The first signs of pain
In 2008, Ayuso began experiencing pain in her lower back but brushed it off. An active walker, she typically logged up to seven miles a day. She also enjoyed lifting weights at her local gym. Somehow, during that time, she injured her back.
“I still don’t know how it happened,” says Ayuso. She only knows the pain kept getting worse. Under Dr. Erlendson’s watchful eye, she tried anti-inflammatories and pain medications, including steroid injections.
That helped for a while, but she gained weight on the steroids and she stopped taking them as frequently. She learned to live with the pain — until she couldn’t. Only lying down brought some relief. “My back wouldn’t let me do what I wanted to anymore,” she says. “I couldn’t move.”
The back pain affected Ayuso’s home life and work life. “I don’t want to be 50 percent of myself when I work,” Ayuso says. “I want to give all of myself.”
A common problem area
Two MRI scans revealed a potential problem spot at her L5-S1 spinal segment, the lumbosacral junction, which is the transition point between the lumbar spine and sacral spine. “It is one of the most common areas in the lower back people have disk problems,” says Dr. Shen.
Then, Ayuso developed jabbing pain in her sciatic nerve. The sciatic nerve starts in the lower back and runs down each leg. Occasionally, her right leg and toes went numb. On the left side, she experienced constant numbness of the calf and toes. Ayuso, a big believer that “life goes full circle,” remembered her pledge to Dr. Shen. She made the call.
“These word-of-mouth referrals — whether from someone’s family member, friends, another patient or a colleague — are the ones I appreciate the most,” explains Dr. Shen.
He listened carefully as Ayuso outlined her symptoms and experiences with back pain. Her experience working alongside a pain management specialist helped her describe factors that would aggravate or relieve some of her pain issues. “Everything she told me was important to helping me sort out where her pain was coming from,” says Dr.

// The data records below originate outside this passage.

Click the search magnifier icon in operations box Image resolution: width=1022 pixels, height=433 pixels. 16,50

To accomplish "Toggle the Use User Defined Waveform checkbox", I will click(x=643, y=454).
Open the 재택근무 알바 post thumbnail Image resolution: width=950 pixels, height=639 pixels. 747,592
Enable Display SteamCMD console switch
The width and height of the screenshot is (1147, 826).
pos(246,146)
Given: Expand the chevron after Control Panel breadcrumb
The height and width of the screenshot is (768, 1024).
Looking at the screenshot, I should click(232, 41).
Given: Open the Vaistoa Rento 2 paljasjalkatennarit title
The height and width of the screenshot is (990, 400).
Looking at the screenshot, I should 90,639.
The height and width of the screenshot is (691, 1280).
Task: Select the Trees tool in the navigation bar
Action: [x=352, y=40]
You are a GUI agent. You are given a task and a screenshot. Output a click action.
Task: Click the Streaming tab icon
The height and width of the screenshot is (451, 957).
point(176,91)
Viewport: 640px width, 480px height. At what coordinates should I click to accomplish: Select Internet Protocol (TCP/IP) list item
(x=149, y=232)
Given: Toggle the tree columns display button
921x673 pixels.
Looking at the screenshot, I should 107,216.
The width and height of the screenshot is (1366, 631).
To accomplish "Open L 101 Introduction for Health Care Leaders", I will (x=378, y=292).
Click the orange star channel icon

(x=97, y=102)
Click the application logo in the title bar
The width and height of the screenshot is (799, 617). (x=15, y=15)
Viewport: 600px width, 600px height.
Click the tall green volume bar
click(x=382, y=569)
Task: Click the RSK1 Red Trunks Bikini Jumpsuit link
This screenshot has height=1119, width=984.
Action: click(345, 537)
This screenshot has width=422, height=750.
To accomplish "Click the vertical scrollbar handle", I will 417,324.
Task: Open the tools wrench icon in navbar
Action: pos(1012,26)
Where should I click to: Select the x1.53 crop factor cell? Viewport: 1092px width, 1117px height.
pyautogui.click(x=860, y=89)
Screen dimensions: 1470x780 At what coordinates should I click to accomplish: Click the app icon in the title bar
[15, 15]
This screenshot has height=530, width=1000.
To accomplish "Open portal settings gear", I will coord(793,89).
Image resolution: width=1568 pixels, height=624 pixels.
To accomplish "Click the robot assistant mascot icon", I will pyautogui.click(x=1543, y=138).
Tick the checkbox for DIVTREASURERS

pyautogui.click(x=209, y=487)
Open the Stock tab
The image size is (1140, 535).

Shen.
Dr. Shen reviewed Ayuso’s MRI scans for clues. Each explained a potential source for her problems — a protruding disk and degenerative disk changes — but no other mysteries. Dr. Shen ordered an electromyogram (EMG) to help detect neuromuscular abnormalities. It told him Ayuso’s sciatic nerve on the right side was irritated, while the left had chronic changes, zeroing in on the leg numbness.
A final imaging test called a discogram enabled Dr. Shen to confirm that no neighboring disks were involved.
Ayuso was ready for surgery. But first, she had to overcome an issue with her insurance company, which had denied coverage. In her job, Ayuso routinely helps patients get approvals for insurance. Now she had to be her own advocate.
“Working with patients and being a patient yourself is an eye-opener,” she says. She wrote to the California Insurance Commissioner, sending proof of the need for the surgery. Soon she received the go-ahead.
In December 2019, Dr. Shen performed a posterior interbody fusion to remove Ayuso’s problematic disk, then fuse together the unstable vertebrae so they could heal into a single, solid bone.
In a posterior procedure, Dr. Shen approaches the lumbosacral segment through an incision in the lower back. “I usually prefer this approach because it gives me more direct access to the nerve and underlying disk, and involves only one incision, which aids in healing,” he says.
Ayuso went home from the hospital just before Christmas. Dr. Shen prescribed walking, adding a few steps every day. By week four of recovery, he suggested she try one mile. She went three. By spring 2020, about three months post-surgery, Ayuso was up to six to 10 miles daily.
Ayuso couldn’t be happier with the choice of surgeon she made years ago. “There are a lot of excellent doctors,” she says. “But if you want a great surgeon who is also caring, respectful, and an excellent listener, go see Dr. Shen.”